Interesting . I got to this thread by searching the forums for ‘iSmartAlarm’.
Why was I searching that term? I was recently trying to make sense of all the devices connecting to my new Deco Mesh network. Lots of amazon devices, iPhones & iPads, some misc stuff I recognized, AND a couple iSmartAlarm devices that had me mystified. So I blocked the iSmartAlarm devices. It took me a while to notice that my Wyze v1 Cams were offline and couldn’t be resuscitated through the app or by power cycling them.
So I started matching up the MAC addresses of all my Wyze devices (from the Wyze app, not checking the labels on the devices) and sure enough the MAC addresses of my Wyze v1 Cams matched the iSmartAlarm devices found by Deco. In the Deco App there’s a screen for looking up who ‘owns’ a MAC address (based on first 6 hex digits of the MAC) and those Wyze v1 Cams MACs belong to iSmartAlarm Inc. So I checked my newer Wyze v2,v3 Cams and their MACs reported Wyze Labs as their owner.
Bottom line, @UserCustomerGwen, do you know if Wyze initially used hardware (kindly or otherwise) provided by iSmartAlarm, in addition to support content, to get the early Wyze v1 Cams out the door to customers?
[Mod Note: post moved from unrelated thread to new topic]

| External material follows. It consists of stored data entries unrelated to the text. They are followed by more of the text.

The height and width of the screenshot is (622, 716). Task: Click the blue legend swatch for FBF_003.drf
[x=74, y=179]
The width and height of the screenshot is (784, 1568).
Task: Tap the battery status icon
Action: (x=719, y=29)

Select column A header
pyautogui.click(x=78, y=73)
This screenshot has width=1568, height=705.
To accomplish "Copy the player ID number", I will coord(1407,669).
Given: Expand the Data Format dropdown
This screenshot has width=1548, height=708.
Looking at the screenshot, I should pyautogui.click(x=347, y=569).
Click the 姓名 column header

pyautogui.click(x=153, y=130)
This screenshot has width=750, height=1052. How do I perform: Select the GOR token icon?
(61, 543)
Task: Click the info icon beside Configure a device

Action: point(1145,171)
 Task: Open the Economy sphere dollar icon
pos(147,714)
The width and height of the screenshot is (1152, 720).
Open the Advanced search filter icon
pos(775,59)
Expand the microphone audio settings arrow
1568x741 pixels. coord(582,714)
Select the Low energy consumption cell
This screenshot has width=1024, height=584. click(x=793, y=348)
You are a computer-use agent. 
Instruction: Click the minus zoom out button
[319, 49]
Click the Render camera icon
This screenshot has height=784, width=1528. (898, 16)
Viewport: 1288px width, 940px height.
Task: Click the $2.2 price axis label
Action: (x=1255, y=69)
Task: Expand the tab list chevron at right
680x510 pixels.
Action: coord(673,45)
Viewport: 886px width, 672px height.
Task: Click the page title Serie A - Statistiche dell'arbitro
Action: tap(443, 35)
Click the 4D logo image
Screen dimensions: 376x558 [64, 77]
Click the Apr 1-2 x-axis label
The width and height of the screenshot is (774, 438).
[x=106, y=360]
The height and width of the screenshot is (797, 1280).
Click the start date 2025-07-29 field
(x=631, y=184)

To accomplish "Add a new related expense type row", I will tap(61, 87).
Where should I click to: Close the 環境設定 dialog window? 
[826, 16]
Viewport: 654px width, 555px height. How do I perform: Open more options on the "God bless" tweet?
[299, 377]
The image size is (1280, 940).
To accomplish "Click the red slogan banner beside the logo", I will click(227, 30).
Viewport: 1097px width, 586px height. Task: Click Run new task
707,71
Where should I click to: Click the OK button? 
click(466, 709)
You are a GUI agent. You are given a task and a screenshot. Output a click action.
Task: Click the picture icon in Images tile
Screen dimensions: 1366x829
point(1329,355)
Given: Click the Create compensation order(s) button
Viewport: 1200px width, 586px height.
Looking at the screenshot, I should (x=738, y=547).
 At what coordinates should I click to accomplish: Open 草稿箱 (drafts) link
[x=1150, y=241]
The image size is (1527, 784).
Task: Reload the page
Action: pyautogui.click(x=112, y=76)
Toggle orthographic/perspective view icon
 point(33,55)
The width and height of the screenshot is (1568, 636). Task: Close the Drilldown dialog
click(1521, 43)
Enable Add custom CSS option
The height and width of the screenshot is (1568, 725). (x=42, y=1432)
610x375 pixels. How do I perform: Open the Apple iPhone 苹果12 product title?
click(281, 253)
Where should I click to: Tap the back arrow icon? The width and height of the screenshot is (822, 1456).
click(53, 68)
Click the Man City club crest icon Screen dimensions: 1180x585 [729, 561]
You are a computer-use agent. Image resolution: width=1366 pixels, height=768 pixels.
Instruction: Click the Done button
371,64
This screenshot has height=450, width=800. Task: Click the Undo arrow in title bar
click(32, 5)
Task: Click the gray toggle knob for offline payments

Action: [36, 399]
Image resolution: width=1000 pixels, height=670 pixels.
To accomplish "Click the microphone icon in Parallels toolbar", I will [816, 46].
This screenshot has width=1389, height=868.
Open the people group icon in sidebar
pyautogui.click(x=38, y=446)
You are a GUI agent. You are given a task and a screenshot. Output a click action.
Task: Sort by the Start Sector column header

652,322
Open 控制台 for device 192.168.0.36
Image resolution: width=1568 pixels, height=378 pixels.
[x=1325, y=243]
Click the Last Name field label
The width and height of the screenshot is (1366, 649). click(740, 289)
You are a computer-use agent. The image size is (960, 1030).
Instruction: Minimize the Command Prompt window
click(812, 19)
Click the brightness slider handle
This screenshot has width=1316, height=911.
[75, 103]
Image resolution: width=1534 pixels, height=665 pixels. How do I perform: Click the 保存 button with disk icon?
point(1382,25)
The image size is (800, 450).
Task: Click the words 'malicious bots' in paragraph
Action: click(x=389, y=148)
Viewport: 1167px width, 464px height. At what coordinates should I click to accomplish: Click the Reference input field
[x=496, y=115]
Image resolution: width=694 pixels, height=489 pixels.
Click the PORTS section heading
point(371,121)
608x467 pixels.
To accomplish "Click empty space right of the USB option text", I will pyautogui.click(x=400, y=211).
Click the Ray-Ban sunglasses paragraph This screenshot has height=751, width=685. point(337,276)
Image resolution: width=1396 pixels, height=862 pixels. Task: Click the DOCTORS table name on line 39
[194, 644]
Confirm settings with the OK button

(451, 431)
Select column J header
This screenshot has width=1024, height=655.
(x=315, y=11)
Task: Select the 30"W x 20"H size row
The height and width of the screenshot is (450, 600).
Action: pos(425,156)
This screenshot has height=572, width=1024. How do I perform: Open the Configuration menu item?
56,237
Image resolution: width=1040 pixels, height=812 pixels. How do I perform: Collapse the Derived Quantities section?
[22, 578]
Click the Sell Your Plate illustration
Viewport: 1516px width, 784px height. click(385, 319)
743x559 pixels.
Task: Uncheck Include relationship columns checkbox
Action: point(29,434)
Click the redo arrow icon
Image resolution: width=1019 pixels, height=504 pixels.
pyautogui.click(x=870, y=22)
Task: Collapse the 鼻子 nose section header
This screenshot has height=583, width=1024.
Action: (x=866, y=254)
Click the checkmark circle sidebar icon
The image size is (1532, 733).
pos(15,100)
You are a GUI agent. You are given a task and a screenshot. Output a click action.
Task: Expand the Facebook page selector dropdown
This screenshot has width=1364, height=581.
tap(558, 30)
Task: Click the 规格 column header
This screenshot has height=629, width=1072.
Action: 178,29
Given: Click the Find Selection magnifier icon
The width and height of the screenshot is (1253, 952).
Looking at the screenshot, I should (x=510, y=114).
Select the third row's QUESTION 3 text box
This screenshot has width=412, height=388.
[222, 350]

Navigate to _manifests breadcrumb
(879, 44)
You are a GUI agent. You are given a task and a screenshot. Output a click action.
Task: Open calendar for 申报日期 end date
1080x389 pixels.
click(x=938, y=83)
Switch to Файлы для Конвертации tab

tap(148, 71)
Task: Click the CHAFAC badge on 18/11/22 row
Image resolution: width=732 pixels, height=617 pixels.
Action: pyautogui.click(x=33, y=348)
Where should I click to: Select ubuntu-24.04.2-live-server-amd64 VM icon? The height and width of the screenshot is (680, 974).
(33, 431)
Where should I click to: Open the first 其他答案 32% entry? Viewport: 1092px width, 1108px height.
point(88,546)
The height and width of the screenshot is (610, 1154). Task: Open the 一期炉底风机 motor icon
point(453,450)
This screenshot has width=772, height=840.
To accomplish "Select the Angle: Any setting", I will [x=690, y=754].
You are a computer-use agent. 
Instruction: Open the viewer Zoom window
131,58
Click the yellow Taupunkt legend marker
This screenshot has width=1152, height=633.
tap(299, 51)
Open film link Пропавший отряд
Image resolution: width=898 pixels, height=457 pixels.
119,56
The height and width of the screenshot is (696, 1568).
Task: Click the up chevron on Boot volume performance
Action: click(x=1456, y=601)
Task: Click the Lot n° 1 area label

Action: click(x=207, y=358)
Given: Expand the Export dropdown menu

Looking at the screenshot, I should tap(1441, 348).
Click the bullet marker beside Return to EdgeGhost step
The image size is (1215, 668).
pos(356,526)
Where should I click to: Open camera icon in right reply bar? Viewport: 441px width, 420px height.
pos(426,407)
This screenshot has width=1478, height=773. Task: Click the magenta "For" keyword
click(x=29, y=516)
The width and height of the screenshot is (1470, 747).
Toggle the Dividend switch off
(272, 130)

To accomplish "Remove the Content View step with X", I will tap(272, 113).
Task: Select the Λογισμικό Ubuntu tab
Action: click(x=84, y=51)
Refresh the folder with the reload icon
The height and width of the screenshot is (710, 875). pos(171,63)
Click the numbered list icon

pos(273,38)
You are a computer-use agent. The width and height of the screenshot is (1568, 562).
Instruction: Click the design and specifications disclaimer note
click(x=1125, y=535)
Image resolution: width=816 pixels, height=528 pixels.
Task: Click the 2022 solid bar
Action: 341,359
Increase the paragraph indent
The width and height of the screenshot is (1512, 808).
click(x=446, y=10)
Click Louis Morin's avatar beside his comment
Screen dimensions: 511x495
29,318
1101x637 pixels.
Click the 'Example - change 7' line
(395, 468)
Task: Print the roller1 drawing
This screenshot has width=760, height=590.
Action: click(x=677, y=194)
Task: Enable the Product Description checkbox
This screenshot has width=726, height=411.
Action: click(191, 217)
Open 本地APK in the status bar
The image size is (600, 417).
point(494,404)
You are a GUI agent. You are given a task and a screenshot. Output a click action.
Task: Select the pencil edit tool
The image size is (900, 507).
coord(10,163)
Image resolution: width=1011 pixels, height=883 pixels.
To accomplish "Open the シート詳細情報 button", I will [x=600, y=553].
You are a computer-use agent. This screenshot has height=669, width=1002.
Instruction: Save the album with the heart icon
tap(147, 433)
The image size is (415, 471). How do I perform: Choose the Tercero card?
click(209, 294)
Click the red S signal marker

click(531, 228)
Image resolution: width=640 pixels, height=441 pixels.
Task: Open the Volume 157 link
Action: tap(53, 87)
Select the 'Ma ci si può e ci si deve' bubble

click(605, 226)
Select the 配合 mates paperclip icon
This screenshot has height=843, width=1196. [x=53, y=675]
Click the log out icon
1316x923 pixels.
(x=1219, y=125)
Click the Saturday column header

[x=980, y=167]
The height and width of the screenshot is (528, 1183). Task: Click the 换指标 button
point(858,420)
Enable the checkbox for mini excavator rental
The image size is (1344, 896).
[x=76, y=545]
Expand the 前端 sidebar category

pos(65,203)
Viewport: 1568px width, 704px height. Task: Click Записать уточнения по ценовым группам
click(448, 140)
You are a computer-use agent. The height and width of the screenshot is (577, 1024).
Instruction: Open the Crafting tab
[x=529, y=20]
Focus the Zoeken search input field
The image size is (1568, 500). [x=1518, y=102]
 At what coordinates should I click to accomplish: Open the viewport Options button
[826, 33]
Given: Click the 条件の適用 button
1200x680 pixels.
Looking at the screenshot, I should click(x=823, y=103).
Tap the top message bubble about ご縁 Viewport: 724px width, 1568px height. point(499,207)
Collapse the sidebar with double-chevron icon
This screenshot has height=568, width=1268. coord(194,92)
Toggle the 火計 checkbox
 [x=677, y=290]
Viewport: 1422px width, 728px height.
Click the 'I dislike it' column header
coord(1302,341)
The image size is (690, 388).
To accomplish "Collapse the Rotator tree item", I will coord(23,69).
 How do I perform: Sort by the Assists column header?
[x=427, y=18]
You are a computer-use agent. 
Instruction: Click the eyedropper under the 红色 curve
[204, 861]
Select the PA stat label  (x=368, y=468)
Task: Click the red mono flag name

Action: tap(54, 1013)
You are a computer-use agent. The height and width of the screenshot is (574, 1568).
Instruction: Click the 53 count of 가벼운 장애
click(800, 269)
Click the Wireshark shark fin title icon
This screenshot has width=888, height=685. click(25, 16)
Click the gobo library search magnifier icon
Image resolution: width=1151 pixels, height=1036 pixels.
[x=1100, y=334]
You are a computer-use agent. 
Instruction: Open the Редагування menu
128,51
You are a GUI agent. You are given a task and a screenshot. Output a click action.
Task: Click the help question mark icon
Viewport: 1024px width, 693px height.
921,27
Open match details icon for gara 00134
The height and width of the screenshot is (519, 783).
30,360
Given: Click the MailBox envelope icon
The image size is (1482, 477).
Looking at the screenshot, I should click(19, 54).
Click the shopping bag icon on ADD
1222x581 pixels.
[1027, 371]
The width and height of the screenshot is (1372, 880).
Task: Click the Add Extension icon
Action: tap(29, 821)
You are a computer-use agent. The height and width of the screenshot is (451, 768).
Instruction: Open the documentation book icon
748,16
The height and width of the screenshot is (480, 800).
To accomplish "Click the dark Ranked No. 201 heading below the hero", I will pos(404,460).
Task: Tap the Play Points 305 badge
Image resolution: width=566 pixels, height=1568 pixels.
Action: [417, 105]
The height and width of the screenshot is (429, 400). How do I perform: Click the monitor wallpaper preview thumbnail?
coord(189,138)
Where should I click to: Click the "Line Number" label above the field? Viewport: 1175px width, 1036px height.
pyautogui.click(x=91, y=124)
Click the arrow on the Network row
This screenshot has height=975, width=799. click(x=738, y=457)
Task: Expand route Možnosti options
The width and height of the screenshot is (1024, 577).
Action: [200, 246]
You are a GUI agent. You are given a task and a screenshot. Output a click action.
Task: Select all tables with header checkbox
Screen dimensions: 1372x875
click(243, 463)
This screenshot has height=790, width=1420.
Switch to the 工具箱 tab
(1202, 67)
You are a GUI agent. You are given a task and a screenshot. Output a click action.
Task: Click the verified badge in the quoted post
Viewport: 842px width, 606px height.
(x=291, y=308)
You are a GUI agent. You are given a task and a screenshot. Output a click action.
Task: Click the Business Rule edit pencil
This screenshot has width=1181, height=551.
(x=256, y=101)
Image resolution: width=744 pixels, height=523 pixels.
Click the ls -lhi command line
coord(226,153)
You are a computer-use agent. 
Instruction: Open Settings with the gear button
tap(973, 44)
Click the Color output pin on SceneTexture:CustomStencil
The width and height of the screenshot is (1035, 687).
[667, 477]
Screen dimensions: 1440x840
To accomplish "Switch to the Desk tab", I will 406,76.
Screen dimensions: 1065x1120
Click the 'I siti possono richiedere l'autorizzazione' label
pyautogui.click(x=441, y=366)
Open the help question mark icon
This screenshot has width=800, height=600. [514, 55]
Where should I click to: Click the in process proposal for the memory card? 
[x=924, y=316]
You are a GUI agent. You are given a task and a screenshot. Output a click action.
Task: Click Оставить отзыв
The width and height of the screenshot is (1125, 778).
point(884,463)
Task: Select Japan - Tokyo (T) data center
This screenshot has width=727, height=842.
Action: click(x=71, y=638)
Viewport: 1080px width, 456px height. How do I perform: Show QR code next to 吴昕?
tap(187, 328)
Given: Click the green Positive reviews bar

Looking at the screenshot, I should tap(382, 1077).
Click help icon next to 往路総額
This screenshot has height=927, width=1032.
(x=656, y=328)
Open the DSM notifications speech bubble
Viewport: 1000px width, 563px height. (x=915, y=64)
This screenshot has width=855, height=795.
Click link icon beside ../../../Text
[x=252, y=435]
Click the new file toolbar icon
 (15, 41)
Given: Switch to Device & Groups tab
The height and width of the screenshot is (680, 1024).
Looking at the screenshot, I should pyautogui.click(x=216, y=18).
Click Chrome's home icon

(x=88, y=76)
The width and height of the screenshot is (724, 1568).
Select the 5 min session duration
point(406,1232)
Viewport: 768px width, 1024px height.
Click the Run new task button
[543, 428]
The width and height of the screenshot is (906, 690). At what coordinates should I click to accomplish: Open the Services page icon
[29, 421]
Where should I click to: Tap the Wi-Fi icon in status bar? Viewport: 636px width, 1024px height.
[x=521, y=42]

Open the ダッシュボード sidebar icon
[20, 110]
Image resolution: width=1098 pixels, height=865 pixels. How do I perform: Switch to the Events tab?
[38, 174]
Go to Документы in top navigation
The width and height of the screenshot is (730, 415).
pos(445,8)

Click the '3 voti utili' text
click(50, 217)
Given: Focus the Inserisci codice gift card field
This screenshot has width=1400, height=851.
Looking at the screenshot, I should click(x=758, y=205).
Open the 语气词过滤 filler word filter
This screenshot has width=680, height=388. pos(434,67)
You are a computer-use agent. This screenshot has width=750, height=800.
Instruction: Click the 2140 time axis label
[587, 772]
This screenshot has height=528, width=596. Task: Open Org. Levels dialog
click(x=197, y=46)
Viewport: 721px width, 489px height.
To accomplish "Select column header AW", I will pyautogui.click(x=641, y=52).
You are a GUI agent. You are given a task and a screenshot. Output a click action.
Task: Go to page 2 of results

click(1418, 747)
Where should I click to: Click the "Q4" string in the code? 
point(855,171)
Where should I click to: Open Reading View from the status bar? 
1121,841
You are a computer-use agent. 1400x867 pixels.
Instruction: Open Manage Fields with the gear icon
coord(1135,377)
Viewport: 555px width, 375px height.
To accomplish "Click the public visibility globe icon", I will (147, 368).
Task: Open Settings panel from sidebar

The iSmartAlarm cameras and the wyze ones are the same cameras sold by two different companies. So, it might just be that someone logged iSmartAlarm as the owner in the database you are looking at
Wyze and iSmartAlarm both used the same hardware manufacture. It’s possible that the V1 Wyze cameras use the same MAC address as some of the iSmartAlarm cameras.
I don’t think Wyze re-branded iSmartAlarm’s hardware directly, the manufacturer probably sent the same type of cameras to both companies. The Wyze-specific MAC address probably didn’t come until the V2.
I saw this same thing with my devices from many different companies. My router or firewall device would tell me a device’s MAC was registered to an entirely different company and I’d be confused because I didn’t have a device from these companies. I was shocked. Turns out this is pretty common, ESPECIALLY with ODM and OEM situations, but even sometimes with major companies that just order different parts for their devices from different companies or contract with another company for the network cards (which they didn’t make themselves). MAC addresses are assigned in large blocks and so sometimes the network card says it’s from one company while the rest of the product is actually a different company.
What most likely happened here is fairly straightforward. Hualai is the ODM partner for LOTS of companies, including Wyze, Xiaomi, iSmartAlarm, Neos, and many, many others, including many small companies. Hualai would’ve registered a whole bunch of MAC addresses with the IEEE (Institute of Electrical and Electronics Engineers) all at the same time.
Wyze was a new, small start up with the V1’s, and cared most about making the cameras as affordable as possible. Hualai likely just used left over MAC addresses from their previous recent registration to the IEEE to put together the first few batches of Wyze Cam V1s (using the rest of the MAC’s that went unused by the iSmartAlarm order they’d already registered and still had available to use up).
Now that Wyze has proven themselves as a real large company they just get their own blocks of MAC addresses registered specifically under their name for most everything, but back then when they were small and just starting up, they probably only cared that the cams had a network card, not where the network card or registration for the MAC came from.
I am pretty confident that iSmartAlarm had almost nothing to do with any of it directly. It’s just that they also used Hualai, and Wyze purchased the same V1 camera model from Hualai that iSmartAlarm was also having made for them, and Hualai didn’t get separate MAC registrations for any of them.
But again, all of that is just deduction from my personal experience and knowledge, not from any inside knowledge of Wyze saying any of this to me…my personal opinion/guess.
ISmartAlarm is long gone now anyway. Collapsed financially. Which is a shame because their alarm system was a lot further down the road in features than the wyze HMS in my view. But if a shame wyze didn’t just purchase them and their solution
Here to confirm that we had some cases of iSmartAlarm showing instead of Wyze in the early days. That was fixed a long time ago and I always suspected it was just part of the weird growing pains of having 3 different companies purchasing hardware that looked very similar. Sorry for the confusing goose chase!